- **GIVEN PROBLEM**
State how many lines in the items below contain the string "thumbnail", matching case exactly. Give only the number.

============

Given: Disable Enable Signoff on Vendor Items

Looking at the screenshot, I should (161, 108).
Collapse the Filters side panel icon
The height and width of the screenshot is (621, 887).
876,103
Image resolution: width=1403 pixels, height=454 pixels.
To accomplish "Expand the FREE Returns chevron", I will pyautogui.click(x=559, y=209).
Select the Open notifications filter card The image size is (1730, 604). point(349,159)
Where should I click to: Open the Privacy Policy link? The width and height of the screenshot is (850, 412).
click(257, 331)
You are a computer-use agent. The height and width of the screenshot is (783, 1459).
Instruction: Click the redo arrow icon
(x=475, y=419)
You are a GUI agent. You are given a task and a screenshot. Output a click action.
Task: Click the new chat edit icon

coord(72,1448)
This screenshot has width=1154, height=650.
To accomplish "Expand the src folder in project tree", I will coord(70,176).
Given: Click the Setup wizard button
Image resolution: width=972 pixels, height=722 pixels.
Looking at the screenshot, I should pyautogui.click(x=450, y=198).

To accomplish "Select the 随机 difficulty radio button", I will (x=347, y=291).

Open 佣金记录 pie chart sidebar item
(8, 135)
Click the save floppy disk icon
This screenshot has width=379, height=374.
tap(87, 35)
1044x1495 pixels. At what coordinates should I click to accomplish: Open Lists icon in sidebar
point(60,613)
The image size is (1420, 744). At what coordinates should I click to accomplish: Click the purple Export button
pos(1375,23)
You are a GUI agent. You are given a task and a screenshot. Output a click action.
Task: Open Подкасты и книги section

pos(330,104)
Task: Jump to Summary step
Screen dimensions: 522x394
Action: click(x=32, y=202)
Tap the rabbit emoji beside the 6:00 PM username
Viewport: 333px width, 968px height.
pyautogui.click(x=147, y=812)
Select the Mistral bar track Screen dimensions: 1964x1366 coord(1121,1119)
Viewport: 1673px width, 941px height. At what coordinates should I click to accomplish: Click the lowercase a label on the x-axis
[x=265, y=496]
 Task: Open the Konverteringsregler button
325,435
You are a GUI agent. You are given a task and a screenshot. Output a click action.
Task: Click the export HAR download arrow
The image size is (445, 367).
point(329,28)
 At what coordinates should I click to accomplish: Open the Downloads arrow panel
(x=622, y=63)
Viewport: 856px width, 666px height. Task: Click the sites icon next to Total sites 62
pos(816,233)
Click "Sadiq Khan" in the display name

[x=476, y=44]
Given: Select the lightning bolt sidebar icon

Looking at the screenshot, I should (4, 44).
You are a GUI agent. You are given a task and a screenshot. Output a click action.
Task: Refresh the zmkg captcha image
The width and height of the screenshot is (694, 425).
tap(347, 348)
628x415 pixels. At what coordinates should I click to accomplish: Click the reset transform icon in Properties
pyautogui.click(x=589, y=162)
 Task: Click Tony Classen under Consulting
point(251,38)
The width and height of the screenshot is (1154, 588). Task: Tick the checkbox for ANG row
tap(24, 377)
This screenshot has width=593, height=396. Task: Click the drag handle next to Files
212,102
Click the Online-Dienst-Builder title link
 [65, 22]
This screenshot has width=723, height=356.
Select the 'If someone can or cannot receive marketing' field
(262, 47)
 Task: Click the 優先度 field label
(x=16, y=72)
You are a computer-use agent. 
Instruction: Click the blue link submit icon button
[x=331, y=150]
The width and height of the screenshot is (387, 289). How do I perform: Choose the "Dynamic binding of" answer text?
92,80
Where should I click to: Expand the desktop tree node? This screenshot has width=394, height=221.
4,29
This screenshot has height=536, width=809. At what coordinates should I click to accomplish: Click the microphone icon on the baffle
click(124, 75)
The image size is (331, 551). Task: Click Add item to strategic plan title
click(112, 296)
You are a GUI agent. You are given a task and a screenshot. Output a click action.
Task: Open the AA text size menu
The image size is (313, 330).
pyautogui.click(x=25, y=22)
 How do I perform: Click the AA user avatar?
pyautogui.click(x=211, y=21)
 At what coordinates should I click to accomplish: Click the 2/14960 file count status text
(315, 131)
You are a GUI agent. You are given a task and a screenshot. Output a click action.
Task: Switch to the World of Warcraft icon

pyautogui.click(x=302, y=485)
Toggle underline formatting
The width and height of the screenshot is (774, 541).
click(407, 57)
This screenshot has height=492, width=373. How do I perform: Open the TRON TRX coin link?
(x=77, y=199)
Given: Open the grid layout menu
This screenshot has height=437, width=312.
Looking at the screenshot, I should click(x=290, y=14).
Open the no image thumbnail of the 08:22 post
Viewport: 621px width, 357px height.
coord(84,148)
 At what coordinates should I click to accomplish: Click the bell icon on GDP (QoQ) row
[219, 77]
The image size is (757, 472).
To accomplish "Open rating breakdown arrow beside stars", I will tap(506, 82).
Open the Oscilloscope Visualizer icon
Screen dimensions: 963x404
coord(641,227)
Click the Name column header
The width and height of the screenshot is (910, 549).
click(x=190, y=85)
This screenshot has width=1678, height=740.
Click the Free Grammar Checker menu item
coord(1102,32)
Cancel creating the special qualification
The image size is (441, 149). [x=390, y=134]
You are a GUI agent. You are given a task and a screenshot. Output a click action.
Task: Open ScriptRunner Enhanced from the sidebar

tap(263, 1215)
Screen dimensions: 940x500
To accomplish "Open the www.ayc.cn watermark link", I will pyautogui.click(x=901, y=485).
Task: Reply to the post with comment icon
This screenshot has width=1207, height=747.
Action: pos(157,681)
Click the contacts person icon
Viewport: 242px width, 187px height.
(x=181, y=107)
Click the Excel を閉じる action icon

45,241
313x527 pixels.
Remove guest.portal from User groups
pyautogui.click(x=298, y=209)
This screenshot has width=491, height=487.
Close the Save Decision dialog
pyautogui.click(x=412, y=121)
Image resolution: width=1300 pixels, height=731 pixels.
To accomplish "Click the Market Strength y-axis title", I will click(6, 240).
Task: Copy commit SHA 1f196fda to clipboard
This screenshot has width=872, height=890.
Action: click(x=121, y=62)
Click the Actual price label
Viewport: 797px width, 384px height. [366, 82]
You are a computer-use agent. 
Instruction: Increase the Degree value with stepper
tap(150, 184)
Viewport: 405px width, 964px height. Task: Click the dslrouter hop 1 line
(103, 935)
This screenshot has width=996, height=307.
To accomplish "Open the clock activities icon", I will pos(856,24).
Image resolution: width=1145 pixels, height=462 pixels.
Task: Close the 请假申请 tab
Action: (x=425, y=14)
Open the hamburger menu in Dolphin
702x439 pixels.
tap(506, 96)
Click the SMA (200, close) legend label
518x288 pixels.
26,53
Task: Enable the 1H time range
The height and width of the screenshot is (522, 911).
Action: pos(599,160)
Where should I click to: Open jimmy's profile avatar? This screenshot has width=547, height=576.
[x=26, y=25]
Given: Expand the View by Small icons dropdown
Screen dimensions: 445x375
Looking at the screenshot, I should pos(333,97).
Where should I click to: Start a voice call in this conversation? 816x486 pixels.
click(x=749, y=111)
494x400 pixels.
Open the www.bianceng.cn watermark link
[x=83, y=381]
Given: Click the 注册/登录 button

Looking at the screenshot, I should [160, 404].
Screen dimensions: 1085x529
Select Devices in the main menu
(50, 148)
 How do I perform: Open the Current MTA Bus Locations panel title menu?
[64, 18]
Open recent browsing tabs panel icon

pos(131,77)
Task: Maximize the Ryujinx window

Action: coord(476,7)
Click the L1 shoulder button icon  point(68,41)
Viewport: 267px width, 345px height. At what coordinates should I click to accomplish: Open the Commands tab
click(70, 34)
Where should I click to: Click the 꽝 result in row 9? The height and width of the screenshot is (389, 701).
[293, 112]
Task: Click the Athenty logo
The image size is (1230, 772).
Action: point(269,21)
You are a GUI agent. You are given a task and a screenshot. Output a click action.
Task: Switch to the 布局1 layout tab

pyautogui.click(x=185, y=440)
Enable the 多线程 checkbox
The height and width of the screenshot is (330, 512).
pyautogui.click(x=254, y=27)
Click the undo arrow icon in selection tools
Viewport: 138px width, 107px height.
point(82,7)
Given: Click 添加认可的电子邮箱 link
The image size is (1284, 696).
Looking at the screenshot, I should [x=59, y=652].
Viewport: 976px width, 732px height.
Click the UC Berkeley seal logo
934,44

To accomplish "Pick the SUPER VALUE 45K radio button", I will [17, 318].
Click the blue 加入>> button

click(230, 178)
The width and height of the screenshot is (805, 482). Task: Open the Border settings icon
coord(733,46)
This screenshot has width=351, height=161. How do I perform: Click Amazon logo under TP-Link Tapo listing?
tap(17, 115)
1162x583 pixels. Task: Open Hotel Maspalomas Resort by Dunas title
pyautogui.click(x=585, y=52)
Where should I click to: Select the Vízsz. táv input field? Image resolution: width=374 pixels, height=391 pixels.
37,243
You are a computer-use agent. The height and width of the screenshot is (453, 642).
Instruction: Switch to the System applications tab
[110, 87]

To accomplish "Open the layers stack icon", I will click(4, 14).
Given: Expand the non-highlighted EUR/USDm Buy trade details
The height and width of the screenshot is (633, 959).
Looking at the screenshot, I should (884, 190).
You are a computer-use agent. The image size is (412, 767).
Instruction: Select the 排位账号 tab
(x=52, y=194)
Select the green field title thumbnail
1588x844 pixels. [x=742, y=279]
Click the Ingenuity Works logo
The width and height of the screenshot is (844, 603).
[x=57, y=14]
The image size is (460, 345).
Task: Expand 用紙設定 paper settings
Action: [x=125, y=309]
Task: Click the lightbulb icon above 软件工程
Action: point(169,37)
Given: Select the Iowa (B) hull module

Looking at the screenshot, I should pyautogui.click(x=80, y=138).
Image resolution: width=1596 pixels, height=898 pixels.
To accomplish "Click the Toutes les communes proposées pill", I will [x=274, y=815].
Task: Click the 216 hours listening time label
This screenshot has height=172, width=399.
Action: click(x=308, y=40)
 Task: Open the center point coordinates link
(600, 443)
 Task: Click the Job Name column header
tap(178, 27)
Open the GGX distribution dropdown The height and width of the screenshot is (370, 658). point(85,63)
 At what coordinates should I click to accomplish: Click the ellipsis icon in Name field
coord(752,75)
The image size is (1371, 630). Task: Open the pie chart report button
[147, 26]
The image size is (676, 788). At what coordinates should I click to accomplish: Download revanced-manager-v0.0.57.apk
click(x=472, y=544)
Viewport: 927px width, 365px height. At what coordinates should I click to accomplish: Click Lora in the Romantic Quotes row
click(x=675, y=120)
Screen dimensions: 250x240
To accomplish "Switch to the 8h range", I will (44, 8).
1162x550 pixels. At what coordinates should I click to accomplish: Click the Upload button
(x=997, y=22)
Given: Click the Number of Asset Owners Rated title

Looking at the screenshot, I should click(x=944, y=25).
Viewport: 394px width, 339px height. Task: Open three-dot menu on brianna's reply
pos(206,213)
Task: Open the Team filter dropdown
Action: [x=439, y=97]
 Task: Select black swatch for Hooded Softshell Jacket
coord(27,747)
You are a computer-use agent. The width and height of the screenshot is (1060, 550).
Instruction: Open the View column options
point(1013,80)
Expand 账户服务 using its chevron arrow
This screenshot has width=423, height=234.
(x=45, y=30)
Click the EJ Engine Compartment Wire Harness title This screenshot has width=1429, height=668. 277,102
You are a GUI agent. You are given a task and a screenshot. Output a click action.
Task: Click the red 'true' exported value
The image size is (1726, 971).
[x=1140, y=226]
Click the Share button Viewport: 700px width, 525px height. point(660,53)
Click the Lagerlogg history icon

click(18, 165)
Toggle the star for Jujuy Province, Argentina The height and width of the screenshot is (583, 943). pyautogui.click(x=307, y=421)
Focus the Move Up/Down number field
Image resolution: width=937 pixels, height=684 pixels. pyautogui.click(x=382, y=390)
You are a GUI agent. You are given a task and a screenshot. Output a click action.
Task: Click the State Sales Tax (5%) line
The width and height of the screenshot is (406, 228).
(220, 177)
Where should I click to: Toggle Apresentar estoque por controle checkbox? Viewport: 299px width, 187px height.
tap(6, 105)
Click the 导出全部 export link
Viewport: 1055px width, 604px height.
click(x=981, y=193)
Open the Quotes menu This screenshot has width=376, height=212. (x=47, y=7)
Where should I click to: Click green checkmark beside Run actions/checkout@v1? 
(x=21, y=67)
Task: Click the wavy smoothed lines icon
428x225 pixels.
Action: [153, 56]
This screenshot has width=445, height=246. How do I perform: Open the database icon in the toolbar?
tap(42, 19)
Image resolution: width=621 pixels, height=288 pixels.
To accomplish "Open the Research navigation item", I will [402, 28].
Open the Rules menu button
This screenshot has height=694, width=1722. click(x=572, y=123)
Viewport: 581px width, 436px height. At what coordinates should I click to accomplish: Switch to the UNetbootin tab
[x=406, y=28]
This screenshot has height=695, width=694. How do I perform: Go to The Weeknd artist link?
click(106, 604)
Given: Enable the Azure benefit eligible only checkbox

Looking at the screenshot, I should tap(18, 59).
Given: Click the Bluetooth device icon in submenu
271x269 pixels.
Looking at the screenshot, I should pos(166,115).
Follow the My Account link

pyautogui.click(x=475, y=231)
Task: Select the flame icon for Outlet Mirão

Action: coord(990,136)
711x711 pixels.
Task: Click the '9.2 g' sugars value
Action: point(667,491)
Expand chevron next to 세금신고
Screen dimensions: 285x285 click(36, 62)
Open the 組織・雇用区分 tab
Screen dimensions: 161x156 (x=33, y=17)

============

- **TASK RESULT**
2